E non parliamo della monetizzazione dei clic, delle inserzioni pubblicitarie "segugio", della gestione dei nostri dati nelle mani delle corporations. Che vi sia un ritorno economico concreto e immediato è sin troppo scontato. Se invece il prezzo più alto che stiamo pagando non consistesse in un utile finanziario, ma in qualcosa di intangibile che riguarda la nostra quotidianità e in particolare i confini tra la sfera pubblica e quella privata di ognuno di noi. Confini un tempo definiti, netti, oggi invece labili, liquidi, a tal punto da diventare la stessa cosa quando mettiamo un "mi piace", commentiamo post altrui, quando non lo commentiamo o semplicemente postiamo un qualcosa che rimanda alla nostra vita intima, familiare, personale con l'aspirazione che altri la condividano.
La nostra anima social, quindi pubblica, si alimenta, ha bisogno della nostra sfera privata, sempre più privata. Così come la nostra sfera privata, per conquistare una legittimazione pubblica, sempre più pubblica, deve alimentarsi, ha bisogno della ribalta social. Ad essere immediatamente connessi con il resto del mondo, tracciabili, visibili, non sono soltanto i nostri gusti musicali o culinari, il nostro pensiero politico, le nostre abitudini commerciali, le nostre opinioni sui temi civili, ma il nostro essere quotidiano che si sostanzia dell'immagine che abbiamo di noi stessi e degli altri; e quella che gli altri, conoscenti e sconosciuti, hanno di noi. Immagine, anzi immagini che passano attraverso l'uso dei social.

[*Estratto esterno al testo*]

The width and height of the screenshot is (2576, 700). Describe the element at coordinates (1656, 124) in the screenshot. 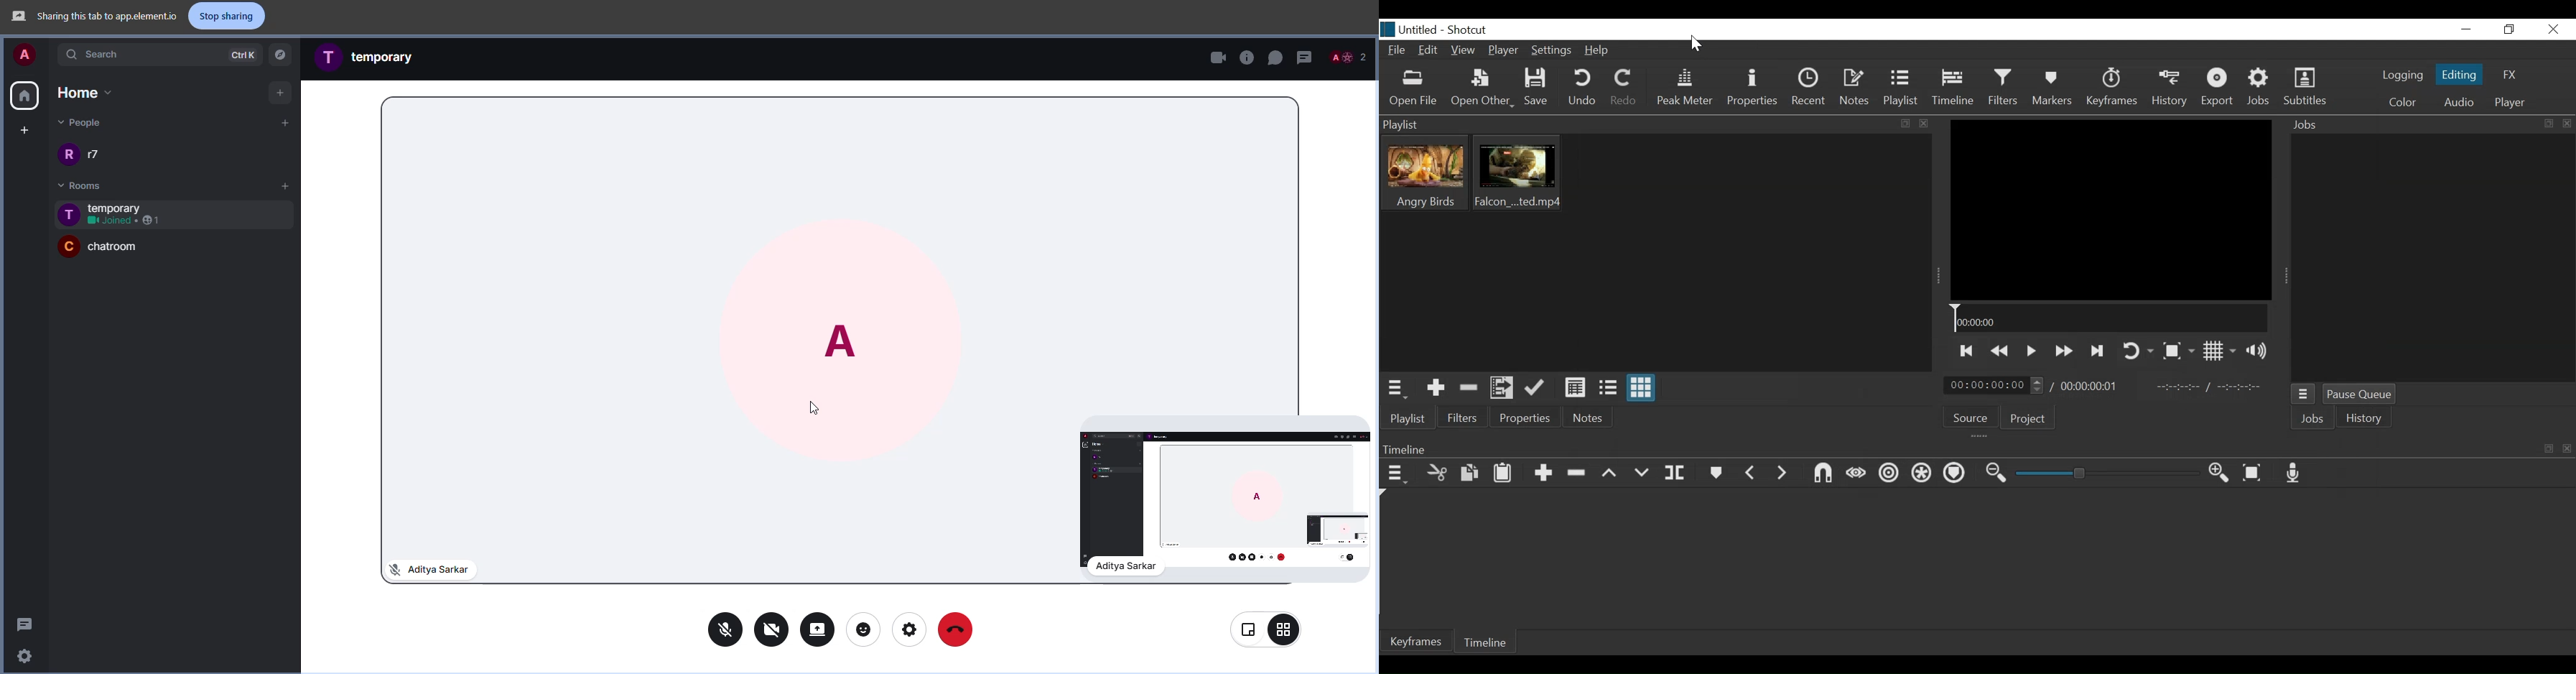

I see `Playlist Panel` at that location.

E' come vivere dentro una stanza di specchi che rimandano all'infinito la nostra immagine, mostrandone le mille, infinite sfaccettature, ma anche deformandola e quindi di fatto annullandola. Come nel caso della catechista di Ripi. Temi non nuovi, ma da aggiornare. Uno, nessuno e centomila 2.0. Social o asocial, questo è il problema. Gli esiti, ovviamente, sono imprevedibili. Amen.